August 10, 2009 by Tjebbe van Tijen in the The Limping Messenger:
How to do a poll on the level of appreciation of animals of human loud music festivals in public parks and if needed to take appropriate measures? As policy change can be slow, I just designed a set of earmuffs for the rabbits of the Amsterdam Oosterpark (as they have an extreme sensitive hearing apparatus)

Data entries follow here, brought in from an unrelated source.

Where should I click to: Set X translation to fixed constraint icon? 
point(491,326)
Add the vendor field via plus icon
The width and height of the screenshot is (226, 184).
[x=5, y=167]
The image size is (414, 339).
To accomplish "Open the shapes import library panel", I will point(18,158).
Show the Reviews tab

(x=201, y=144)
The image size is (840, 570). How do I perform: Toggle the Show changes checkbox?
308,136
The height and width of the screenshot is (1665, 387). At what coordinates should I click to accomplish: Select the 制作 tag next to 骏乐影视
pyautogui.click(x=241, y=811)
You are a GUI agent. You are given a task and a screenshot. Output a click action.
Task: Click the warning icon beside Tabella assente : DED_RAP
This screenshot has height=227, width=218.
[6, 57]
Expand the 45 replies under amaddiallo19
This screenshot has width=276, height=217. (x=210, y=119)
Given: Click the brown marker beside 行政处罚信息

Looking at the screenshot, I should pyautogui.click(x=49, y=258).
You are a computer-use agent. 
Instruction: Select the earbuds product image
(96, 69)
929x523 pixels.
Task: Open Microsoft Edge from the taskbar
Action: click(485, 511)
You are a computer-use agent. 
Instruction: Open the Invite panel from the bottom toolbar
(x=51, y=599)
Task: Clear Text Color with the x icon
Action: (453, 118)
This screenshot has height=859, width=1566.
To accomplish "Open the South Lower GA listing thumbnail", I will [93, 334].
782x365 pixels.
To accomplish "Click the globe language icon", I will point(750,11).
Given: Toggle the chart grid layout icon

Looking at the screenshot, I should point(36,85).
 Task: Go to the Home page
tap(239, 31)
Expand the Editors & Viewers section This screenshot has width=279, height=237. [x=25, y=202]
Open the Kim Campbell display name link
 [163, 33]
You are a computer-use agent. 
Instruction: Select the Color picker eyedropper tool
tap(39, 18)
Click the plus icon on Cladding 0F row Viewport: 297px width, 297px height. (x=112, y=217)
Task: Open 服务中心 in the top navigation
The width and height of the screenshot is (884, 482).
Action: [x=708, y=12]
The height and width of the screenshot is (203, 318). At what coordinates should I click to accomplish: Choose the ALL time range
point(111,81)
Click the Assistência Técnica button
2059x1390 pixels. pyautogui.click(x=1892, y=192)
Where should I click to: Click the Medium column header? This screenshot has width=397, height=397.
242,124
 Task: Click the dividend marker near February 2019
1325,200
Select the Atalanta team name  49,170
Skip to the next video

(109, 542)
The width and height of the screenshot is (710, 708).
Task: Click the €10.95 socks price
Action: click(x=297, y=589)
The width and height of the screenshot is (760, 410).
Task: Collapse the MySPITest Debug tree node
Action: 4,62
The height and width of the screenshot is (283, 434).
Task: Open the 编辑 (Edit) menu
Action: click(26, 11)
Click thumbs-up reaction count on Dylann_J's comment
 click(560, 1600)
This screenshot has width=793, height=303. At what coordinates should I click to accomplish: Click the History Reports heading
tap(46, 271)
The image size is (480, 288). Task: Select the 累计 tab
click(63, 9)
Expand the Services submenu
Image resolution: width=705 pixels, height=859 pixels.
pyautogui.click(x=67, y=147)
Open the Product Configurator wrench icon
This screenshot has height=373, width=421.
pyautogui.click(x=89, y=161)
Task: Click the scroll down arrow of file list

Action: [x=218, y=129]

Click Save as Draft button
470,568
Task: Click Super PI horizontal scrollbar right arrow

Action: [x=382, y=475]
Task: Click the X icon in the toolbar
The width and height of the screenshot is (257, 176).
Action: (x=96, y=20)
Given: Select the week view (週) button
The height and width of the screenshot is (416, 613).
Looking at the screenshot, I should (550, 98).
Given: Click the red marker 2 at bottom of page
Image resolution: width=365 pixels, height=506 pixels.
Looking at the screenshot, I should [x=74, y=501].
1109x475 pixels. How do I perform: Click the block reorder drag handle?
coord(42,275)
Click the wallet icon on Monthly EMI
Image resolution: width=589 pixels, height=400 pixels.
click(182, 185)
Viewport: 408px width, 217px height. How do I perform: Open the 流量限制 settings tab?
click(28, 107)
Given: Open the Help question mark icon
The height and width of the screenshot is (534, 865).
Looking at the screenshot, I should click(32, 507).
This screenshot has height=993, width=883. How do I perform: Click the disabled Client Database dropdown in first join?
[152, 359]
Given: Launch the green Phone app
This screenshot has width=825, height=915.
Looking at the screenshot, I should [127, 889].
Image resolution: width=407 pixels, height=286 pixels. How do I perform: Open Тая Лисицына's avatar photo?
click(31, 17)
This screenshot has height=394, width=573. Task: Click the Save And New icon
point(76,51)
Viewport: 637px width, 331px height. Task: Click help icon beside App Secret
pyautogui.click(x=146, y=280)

The ‘partying nation’ Holland will not fail to use any occasion to throw a public manifestation of leisurely fun which, since ubiquitous cheap electronic sound amplifying devices have become available, means lots of noise enhanced by lots of drinks. One of the favorite venues for these undertakings is the Amsterdam Oosterpark which recently hosted a festival called ‘Appelsap‘ (apple juice) organized by a bunch of friends, all hip hop afinados, which was certainly not non-alcoholic, with Heineken as one of the main sponsors. “THE best) Dutch hiphop-events. In the beautiful Oosterpark we take hiphop back to its roots”, reads their web site. Lots of fun for sure: out, proud & loud … but what about … the roots of the park and what makes up its innate beauty?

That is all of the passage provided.